Analyzing Populations of Neural Networks via Dynamical Model Embedding

A crucial feature of neural networks with a fixed network architecture is that they form a manifold by virtue of their continuously tunable weights, which underlies their ability to be trained by gradient descent. However, this conception of the space of neural networks is inadequate for understanding the computational processes the networks perform. For example, two neural networks trained to perform the same task may have vastly different weights, and yet implement the same high-level algorithms and computational processes (Maheswaranathan et al., 2019b). In this paper, we construct an algorithm which provides alternative parametrizations of the space of RNNs and CNNs with the goal of endowing a geometric structure that is more compatible with the high-level computational processes performed by neural networks.
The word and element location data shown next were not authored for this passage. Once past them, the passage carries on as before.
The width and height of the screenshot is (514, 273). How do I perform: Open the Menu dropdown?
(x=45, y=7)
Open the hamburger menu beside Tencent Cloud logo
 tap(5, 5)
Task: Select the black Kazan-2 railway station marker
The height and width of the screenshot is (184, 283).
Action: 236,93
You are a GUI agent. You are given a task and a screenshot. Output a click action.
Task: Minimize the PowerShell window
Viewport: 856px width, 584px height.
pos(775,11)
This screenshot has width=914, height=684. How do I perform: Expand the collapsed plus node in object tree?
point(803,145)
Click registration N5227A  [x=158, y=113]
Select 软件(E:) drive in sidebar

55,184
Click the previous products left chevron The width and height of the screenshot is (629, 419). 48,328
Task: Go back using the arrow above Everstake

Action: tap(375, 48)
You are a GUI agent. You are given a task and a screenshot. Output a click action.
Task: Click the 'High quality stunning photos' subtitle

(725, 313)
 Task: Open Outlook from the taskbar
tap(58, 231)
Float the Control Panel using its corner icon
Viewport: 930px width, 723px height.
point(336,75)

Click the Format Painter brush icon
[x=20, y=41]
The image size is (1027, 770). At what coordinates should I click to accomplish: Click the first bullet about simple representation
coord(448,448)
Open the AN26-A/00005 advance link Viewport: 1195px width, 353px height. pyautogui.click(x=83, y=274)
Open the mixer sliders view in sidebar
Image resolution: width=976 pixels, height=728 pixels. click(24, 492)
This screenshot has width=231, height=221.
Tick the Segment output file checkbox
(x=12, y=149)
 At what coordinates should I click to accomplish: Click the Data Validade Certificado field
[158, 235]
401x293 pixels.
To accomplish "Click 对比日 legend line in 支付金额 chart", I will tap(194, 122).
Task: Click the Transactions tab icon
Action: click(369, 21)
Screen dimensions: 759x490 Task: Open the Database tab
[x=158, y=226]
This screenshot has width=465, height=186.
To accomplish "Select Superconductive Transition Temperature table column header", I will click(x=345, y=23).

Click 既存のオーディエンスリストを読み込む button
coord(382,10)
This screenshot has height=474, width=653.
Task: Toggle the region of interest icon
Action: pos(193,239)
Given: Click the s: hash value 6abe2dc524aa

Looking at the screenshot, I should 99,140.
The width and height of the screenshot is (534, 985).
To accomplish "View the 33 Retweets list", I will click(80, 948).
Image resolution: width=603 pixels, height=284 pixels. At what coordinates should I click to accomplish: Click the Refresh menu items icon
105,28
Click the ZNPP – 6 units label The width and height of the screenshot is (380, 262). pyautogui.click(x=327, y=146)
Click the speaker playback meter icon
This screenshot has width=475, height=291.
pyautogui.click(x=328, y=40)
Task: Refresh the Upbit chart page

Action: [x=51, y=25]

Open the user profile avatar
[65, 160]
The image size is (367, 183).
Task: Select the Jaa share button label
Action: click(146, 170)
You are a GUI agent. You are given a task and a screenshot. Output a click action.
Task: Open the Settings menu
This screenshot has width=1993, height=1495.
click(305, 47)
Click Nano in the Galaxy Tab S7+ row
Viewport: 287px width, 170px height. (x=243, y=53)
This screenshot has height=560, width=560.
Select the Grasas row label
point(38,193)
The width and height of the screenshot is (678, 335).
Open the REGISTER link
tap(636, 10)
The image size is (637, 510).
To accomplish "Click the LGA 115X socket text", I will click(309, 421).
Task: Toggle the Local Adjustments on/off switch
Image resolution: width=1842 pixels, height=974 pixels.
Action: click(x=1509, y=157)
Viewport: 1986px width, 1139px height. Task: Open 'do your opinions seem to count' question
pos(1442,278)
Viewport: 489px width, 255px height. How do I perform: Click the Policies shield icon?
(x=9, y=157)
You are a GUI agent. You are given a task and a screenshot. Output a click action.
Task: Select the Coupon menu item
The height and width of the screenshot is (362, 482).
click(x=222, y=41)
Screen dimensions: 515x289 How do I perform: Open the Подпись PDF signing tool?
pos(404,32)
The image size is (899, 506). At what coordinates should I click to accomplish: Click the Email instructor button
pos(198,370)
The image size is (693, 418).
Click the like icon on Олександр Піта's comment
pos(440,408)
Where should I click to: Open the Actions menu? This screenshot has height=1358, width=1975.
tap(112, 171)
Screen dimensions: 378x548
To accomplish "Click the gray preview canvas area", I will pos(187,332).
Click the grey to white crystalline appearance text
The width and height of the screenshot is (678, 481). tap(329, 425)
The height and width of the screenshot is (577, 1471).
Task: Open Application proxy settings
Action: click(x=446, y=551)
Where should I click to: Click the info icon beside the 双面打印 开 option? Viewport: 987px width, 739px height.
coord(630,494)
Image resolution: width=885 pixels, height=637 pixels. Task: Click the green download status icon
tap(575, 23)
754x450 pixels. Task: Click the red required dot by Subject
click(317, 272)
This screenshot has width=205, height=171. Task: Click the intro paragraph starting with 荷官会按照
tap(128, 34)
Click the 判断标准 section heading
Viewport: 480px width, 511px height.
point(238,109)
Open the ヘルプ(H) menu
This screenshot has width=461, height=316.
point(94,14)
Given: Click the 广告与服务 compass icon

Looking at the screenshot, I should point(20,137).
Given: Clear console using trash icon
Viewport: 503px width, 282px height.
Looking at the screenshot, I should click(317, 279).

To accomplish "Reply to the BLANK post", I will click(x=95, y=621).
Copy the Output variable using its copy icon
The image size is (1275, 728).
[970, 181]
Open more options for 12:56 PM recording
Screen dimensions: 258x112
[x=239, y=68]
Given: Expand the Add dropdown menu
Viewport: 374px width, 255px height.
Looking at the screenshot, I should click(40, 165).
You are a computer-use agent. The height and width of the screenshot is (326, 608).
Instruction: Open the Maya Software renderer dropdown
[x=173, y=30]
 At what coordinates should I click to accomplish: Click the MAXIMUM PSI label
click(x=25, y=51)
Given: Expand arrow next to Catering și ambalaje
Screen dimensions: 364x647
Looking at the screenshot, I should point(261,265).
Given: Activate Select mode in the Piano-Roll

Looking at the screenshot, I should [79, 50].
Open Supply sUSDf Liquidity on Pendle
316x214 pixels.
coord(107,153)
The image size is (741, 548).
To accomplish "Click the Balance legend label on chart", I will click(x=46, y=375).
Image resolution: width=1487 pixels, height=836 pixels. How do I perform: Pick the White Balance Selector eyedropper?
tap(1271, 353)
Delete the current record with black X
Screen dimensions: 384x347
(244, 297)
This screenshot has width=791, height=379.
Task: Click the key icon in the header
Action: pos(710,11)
In particular, given a set of neural networks with the same or possibly different architectures (and possibly trained on different tasks), we find a parametrization of a low-dimensional submanifold of neural networks which approximately interpolates between these chosen "base models", as well as extrapolates beyond them. We can use such model embedding spaces to cluster neural networks and even compute model averages of neural networks. A key feature is that two points in model embedding space are nearby if they correspond to neural networks which implement similar high-level computational processes, in a manner to be described later. In this way, two neural networks may correspond to nearby points in model embedding space even if those neural networks have distinct weights or even architectures.